A block of data

— Begin —

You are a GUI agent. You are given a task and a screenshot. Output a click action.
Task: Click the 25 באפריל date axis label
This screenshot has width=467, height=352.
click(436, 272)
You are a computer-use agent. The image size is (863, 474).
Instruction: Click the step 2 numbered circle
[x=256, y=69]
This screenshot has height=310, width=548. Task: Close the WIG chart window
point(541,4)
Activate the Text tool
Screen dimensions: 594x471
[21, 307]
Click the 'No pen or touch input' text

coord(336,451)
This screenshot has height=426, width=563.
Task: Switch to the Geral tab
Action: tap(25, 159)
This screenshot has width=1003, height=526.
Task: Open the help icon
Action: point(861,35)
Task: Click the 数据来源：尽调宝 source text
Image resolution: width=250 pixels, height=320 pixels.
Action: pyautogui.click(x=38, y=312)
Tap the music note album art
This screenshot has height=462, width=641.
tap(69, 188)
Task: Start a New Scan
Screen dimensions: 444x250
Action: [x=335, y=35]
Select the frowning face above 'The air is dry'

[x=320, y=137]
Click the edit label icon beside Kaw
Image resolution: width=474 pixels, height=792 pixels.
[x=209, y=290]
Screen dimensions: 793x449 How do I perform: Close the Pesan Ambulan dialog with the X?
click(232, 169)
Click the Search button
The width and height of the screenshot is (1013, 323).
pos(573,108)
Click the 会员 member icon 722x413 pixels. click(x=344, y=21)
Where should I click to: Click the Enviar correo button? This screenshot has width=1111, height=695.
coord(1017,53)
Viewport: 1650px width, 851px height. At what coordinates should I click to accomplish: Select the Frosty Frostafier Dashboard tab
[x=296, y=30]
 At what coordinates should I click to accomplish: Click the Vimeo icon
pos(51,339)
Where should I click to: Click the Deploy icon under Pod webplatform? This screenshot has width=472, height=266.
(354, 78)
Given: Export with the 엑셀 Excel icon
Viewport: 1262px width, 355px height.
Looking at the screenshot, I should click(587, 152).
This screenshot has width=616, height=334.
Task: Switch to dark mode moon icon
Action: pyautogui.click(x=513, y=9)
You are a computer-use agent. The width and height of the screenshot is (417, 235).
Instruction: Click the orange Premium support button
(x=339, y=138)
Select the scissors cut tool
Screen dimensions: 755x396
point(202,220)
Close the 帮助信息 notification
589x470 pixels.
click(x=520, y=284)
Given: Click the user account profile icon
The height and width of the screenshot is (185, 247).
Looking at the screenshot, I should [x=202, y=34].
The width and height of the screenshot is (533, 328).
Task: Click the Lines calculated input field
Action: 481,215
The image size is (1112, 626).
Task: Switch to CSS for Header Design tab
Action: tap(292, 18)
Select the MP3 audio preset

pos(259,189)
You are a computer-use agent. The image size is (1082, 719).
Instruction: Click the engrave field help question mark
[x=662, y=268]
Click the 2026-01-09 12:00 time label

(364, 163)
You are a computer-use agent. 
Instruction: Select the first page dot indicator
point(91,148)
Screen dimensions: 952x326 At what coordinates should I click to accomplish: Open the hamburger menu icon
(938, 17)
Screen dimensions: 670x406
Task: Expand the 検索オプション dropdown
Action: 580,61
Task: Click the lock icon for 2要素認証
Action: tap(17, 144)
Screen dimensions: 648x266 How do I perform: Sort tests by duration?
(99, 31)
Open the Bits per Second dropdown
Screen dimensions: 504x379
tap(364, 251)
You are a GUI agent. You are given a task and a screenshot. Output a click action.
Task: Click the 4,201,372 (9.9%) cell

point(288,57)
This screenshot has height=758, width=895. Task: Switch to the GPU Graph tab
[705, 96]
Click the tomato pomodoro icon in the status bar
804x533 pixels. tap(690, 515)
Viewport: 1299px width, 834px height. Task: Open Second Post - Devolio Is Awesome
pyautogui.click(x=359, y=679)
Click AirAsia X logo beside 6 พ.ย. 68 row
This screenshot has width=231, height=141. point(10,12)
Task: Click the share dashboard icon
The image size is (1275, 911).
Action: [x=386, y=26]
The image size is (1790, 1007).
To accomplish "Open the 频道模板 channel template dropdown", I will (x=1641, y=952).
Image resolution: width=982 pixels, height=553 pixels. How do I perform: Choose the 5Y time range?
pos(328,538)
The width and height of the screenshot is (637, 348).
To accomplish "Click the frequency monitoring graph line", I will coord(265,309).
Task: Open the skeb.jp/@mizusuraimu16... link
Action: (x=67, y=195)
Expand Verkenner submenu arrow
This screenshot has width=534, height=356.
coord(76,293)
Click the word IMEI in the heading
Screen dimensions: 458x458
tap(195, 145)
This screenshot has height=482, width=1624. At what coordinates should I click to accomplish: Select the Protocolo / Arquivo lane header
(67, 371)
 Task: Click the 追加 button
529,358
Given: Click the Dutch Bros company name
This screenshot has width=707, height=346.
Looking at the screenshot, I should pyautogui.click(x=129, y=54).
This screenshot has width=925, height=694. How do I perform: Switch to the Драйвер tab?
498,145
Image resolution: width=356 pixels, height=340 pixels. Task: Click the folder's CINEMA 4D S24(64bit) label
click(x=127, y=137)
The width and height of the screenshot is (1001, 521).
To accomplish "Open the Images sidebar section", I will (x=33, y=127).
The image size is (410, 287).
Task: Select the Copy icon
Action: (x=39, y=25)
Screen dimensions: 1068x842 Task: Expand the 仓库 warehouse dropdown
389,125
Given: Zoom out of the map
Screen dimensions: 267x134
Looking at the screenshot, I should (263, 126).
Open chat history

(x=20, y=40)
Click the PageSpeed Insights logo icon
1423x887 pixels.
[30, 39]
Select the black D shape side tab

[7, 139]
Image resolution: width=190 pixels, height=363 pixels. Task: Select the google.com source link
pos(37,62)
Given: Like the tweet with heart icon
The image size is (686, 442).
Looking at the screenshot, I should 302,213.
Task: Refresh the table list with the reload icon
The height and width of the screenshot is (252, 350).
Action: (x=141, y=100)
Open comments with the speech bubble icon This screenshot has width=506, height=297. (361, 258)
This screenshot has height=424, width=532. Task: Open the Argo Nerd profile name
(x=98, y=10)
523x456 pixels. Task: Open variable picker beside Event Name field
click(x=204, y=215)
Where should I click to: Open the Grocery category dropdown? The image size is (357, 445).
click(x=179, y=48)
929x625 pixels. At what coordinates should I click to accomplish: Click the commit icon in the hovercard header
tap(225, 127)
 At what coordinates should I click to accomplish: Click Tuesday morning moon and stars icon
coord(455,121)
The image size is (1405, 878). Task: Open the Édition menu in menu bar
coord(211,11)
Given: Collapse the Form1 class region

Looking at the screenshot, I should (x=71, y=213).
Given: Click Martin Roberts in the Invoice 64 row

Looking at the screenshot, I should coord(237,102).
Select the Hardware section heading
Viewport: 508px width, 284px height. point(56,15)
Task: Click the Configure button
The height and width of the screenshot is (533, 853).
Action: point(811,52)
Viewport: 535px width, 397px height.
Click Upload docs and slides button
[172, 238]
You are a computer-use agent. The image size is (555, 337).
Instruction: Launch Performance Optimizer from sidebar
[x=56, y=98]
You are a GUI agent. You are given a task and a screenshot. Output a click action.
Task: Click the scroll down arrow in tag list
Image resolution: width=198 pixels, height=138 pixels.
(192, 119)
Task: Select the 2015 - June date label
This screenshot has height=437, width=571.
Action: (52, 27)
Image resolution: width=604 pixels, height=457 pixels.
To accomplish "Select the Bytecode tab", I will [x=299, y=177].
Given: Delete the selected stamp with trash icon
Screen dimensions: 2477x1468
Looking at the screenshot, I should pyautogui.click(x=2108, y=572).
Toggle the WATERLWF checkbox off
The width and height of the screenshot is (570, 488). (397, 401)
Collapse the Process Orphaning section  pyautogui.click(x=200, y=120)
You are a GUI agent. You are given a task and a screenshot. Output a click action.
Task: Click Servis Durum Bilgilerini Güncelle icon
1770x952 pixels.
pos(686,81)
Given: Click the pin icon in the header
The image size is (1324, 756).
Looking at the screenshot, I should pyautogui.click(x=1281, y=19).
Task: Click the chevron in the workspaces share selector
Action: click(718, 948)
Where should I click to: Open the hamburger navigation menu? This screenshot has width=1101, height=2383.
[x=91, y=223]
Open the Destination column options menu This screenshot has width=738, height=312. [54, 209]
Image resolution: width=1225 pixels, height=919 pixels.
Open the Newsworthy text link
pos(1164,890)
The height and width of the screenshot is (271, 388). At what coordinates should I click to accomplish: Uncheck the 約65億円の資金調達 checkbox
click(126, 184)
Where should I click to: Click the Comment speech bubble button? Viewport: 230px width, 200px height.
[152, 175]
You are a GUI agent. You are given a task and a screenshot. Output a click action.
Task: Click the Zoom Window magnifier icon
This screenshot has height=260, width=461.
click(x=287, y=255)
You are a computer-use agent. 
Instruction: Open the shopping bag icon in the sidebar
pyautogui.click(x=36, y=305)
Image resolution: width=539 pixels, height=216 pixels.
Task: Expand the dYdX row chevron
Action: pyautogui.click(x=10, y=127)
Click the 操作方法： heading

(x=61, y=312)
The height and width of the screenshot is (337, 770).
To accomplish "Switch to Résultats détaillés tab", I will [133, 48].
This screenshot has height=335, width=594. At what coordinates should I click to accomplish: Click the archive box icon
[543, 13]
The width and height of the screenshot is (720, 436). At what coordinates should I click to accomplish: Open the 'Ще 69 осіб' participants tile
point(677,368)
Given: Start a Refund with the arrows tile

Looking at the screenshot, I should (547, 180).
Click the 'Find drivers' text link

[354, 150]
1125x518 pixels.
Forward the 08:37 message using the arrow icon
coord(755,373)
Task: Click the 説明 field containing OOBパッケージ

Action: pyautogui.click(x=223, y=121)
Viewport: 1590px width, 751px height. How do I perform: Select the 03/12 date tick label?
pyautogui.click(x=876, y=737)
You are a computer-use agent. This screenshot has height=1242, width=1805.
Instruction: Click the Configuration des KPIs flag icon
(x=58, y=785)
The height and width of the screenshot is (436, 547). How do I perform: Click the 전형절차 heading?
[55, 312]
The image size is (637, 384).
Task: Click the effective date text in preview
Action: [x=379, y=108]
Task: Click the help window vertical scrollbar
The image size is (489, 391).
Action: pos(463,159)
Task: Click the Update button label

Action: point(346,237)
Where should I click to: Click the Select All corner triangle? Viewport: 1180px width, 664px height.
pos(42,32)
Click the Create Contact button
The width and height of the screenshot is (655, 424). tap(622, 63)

— End —

Copy out, word for word, everything from the line containing "Where should I click to: Click the Select" down to the end of the entries, including both of those lines.

◆ EXERCISE SOLUTION ◆
Where should I click to: Click the Select All corner triangle? Viewport: 1180px width, 664px height.
pos(42,32)
Click the Create Contact button
The width and height of the screenshot is (655, 424). tap(622, 63)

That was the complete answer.